Feds Ask Judge to Allow Bergdahl Subpoena

(CN) — The Justice Department filed a memo opposing a filmmaker's assertion of reporter's privilege over his uncut interviews with Sgt. Bowe Bergdahl for the podcast "Serial."

Mark Boal, who wrote the screenplays for "The Hurt Locker" and "Zero Dark Thirty," spoke to Bergdahl for more than 25 hours to learn why the sergeant left his combat outpost in Afghanistan's Paktika province and explore his life under Taliban captivity.

Their conversation filled 11 episodes of the second season of "Serial," a Peabody-award winning show that had recently made a splash by poking holes in the murder trial of Baltimore resident Adnan Syed.

Boal's exclusive chat with Bergdahl was an undeniable coup.

The 30-year-old sergeant, who had never spoken to the press before, broke his silence at great risk.

Four days after the first episode aired in December, an Army investigating officer referred Bergdahl's case for court-martial on counts of desertion and misbehavior before the enemy, allegations that could put the young sergeant away for life.

Military prosecutors and their commander-in-chief took notice of the podcast.

In March, Bergdahl's prosecutor, Maj. Justin Oshana, subpoenaed Boal's production company Page 1 for the "complete unedited audio recordings" of the filmmaker's conversations with the sergeant, on behalf of President Barack Obama.

With a February trial looming, the Hollywood filmmaker and longtime war correspondent told a Central California federal judge last month that quashing his subpoena is a matter of freedom of the press.
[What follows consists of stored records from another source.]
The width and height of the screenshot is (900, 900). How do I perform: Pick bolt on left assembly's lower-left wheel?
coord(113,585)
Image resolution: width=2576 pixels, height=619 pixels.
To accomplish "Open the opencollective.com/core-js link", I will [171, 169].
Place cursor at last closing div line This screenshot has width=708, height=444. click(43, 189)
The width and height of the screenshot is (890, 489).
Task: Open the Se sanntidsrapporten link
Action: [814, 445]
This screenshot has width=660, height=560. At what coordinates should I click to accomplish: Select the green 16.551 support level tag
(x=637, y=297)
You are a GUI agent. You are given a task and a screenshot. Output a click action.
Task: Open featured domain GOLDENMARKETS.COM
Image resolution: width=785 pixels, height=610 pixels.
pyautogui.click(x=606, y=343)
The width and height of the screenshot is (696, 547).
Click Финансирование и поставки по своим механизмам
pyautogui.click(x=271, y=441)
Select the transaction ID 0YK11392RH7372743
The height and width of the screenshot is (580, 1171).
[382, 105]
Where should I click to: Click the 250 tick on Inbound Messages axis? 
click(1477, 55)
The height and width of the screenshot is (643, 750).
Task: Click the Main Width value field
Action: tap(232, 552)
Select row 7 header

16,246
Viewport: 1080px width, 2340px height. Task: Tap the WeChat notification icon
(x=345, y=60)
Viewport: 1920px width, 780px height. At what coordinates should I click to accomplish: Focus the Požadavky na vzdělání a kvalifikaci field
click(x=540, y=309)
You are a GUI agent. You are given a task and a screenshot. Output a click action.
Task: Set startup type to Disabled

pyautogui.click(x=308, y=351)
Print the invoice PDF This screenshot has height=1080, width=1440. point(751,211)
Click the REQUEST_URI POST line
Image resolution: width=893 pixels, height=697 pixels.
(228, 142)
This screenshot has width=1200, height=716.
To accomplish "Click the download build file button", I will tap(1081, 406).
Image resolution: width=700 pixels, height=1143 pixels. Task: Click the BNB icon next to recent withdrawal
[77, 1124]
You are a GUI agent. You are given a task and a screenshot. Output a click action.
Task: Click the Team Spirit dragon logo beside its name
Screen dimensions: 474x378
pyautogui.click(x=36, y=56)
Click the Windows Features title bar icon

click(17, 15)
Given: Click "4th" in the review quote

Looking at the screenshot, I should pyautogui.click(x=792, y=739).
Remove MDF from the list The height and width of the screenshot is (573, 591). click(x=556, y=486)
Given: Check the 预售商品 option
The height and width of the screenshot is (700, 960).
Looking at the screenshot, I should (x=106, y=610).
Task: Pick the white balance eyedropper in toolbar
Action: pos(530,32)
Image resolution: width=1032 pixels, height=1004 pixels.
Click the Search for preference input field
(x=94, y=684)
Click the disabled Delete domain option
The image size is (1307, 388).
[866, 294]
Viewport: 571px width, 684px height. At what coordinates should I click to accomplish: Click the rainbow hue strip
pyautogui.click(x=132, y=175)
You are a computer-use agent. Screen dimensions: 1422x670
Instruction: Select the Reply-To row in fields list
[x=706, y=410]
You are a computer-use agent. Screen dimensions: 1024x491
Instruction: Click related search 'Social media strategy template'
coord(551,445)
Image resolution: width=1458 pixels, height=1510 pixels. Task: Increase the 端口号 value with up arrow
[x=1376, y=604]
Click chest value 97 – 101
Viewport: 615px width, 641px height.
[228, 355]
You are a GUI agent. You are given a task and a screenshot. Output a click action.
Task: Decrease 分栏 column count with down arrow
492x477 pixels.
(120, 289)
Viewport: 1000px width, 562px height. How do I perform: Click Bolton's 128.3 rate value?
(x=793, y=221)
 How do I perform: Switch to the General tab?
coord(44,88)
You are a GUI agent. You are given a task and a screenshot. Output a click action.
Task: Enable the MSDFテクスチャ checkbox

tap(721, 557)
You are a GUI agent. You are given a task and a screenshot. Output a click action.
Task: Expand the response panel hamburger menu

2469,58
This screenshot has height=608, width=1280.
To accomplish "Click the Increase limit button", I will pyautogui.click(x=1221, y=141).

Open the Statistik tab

"Without this court's protection, plaintiffs — and specifically Boal — will be forced to provide a military prosecutor in North Carolina with unpublished materials and confidential information or face contempt charges in this court under [federal law]," the 11-page complaint states.

On Friday, the U.S. Justice Department answered with its own court filing, urging the judge to reject Boal's bid to quash the government's subpoena.

"The relief that plaintiffs seek in this case is not just extraordinary; to the defendants' knowledge, it is also unprecedented. Plaintiffs ask this court to intercede in the process of an independent, coordinate court—a military court-martial—and to enjoin that court from issuing or enforcing a subpoena even before that court has had the opportunity to consider plaintiffs' objections to such process in the first instance," Prosecutor Julia Berman wrote for the government. "Defendants are not aware of a court that has so intruded into court-martial proceedings before, and plaintiffs identify no reason why this court should be the first to do so now."

Berman also argued that sovereign immunity bars Boal's claims.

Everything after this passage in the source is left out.